▶ ACTIVITY: What you return must match the listing below exactly.
──────── THE INPUT
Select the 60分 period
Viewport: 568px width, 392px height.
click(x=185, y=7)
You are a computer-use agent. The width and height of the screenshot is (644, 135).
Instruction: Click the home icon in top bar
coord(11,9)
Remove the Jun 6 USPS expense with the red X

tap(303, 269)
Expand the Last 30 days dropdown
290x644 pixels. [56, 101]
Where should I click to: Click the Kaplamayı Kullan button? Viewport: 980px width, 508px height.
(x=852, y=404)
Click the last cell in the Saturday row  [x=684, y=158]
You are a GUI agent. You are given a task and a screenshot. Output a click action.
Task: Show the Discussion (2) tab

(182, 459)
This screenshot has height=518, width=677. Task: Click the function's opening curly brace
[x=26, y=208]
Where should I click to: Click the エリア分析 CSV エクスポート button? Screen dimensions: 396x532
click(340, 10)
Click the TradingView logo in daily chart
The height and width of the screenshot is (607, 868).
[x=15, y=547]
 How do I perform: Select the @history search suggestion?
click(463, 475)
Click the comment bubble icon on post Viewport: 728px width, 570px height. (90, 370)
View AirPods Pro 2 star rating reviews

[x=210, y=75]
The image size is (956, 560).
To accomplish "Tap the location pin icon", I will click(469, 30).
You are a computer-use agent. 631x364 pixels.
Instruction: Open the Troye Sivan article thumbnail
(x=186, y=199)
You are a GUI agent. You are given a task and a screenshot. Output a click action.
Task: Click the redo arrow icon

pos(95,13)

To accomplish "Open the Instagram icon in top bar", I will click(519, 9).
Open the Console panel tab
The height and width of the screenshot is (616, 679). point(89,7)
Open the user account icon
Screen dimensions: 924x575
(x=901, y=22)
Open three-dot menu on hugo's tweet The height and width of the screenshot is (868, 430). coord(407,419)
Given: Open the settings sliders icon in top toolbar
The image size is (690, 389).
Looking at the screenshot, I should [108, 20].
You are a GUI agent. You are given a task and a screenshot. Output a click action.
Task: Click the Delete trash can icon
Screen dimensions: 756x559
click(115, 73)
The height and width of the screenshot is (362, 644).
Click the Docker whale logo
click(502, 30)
────────────────
▶ WRITTEN ANSWER:
Select the 60分 period
Viewport: 568px width, 392px height.
click(x=185, y=7)
You are a computer-use agent. The width and height of the screenshot is (644, 135).
Instruction: Click the home icon in top bar
coord(11,9)
Remove the Jun 6 USPS expense with the red X

tap(303, 269)
Expand the Last 30 days dropdown
290x644 pixels. [56, 101]
Where should I click to: Click the Kaplamayı Kullan button? Viewport: 980px width, 508px height.
(x=852, y=404)
Click the last cell in the Saturday row  [x=684, y=158]
You are a GUI agent. You are given a task and a screenshot. Output a click action.
Task: Show the Discussion (2) tab

(182, 459)
This screenshot has height=518, width=677. Task: Click the function's opening curly brace
[x=26, y=208]
Where should I click to: Click the エリア分析 CSV エクスポート button? Screen dimensions: 396x532
click(340, 10)
Click the TradingView logo in daily chart
The height and width of the screenshot is (607, 868).
[x=15, y=547]
 How do I perform: Select the @history search suggestion?
click(463, 475)
Click the comment bubble icon on post Viewport: 728px width, 570px height. (90, 370)
View AirPods Pro 2 star rating reviews

[x=210, y=75]
The image size is (956, 560).
To accomplish "Tap the location pin icon", I will click(469, 30).
You are a computer-use agent. 631x364 pixels.
Instruction: Open the Troye Sivan article thumbnail
(x=186, y=199)
You are a GUI agent. You are given a task and a screenshot. Output a click action.
Task: Click the redo arrow icon

pos(95,13)

To accomplish "Open the Instagram icon in top bar", I will click(519, 9).
Open the Console panel tab
The height and width of the screenshot is (616, 679). point(89,7)
Open the user account icon
Screen dimensions: 924x575
(x=901, y=22)
Open three-dot menu on hugo's tweet The height and width of the screenshot is (868, 430). coord(407,419)
Given: Open the settings sliders icon in top toolbar
The image size is (690, 389).
Looking at the screenshot, I should [108, 20].
You are a GUI agent. You are given a task and a screenshot. Output a click action.
Task: Click the Delete trash can icon
Screen dimensions: 756x559
click(115, 73)
The height and width of the screenshot is (362, 644).
Click the Docker whale logo
click(502, 30)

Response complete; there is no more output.